The audit command models the principals as a graph using PMapper and identifies the principals with privilege escalation risks.

python3 iam_deesc.py --profile my_prof audit

plan

The plan command creates remediation plans based on the audit result. The plans are stored under ./output/plan/. By default, all the "patch_me" fields are marked as 0, meaning that no actions will be taken when running the apply command.
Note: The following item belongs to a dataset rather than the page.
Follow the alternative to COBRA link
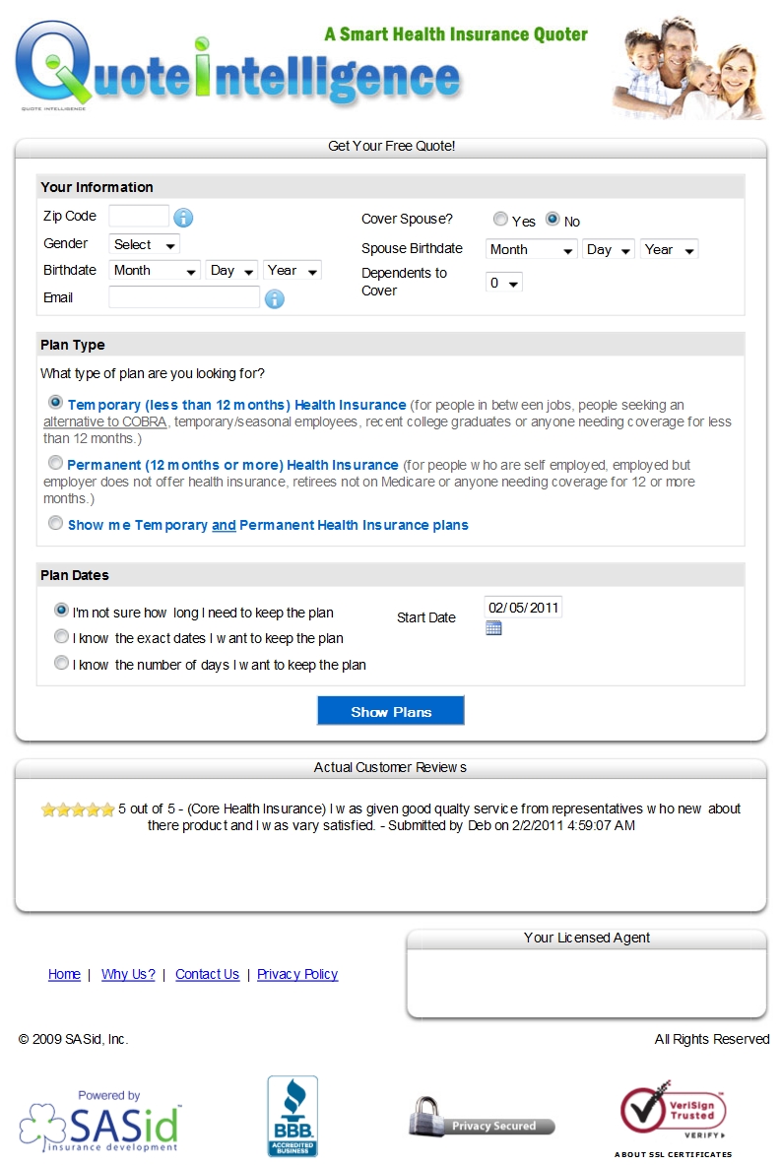 click(104, 422)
Users need to go through each plan and manually mark patch_me to 1. Read the Sample Remediation Plan section for more detail.
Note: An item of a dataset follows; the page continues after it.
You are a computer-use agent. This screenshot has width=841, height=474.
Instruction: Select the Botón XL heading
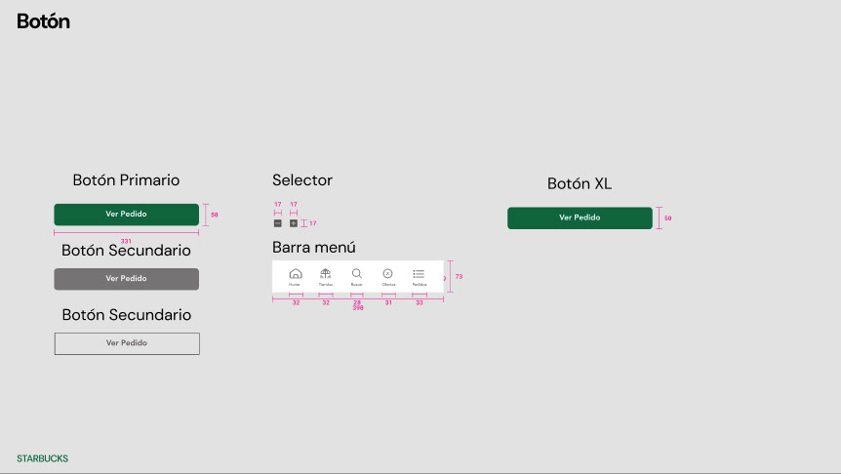click(x=580, y=184)
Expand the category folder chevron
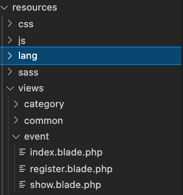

python3 iam_deesc.py --profile my_prof plan

If --auto flag is specified, the plan command will automatically select a remediation strategy for each principal.

python3 iam_deesc.py --profile my_prof plan --auto

apply

The apply command takes the policies with "patch_me" marked as 1 and attaches them to the risky principals

python3 iam_deesc.py --profile my_prof apply

revert

The revert command removes all the attached remediation policies.

python3 iam_deesc.py --profile my_prof revert

Using Docker

First build an image following the Build a Docker image instruction. Use Docker to execute every command.

docker run --rm -it -v [path to aws credential file]:/.aws/credentials -v [path to output directory]:/app/IAM-Deescalate/output iam-deesc [command]

Examples:

docker run --rm -it -v /home/ec2-user/.aws/credentials:/.aws/credentials -v /home/ec2-user/iam/IAM-Deescalate/output:/app/IAM-Deescalate/output iam-deesc --profile my_prof audit 

docker run --rm -it -v /home/ec2-user/.aws/credentials:/.aws/credentials -v /home/ec2-user/iam/IAM-Deescalate/output:/app/IAM-Deescalate/output iam-deesc --profile my_prof plan --auto

Test

BishopFox's Seth Art created a cool project called IAM Vulnerable that can quickly build 31 different AWS IAM privilege escalation scenarios. It uses Terraform to easily provision and deprovision each scenario. IAM-Deescalate used IAM Vulnerable extensively during development.

Sample Remediation Plan

Here is a sample remediation plan. In this plan, user bob is risky for privilege escalation. Two possible privilege escalation paths are identified. The first path allows bob to escalate to user it_admin, and the second path allows bob to escalate to role it_admin_role.

To remediate the first attack path, we need to prevent bob from creating an access key for it_admin. If you agree to apply this policy, set the "patch_me" field to 1.

There are two options to remediate the second attack path. Each option is represented as a policy, and applying one of these two policies can remediate the risk. The first policy prevents bob from passing the it_admin_role to EC2 instances. The second policy prevents bob from associating an instance profile to EC2 instances. If you agree with any of the policies, set its "patch_me" field to 1.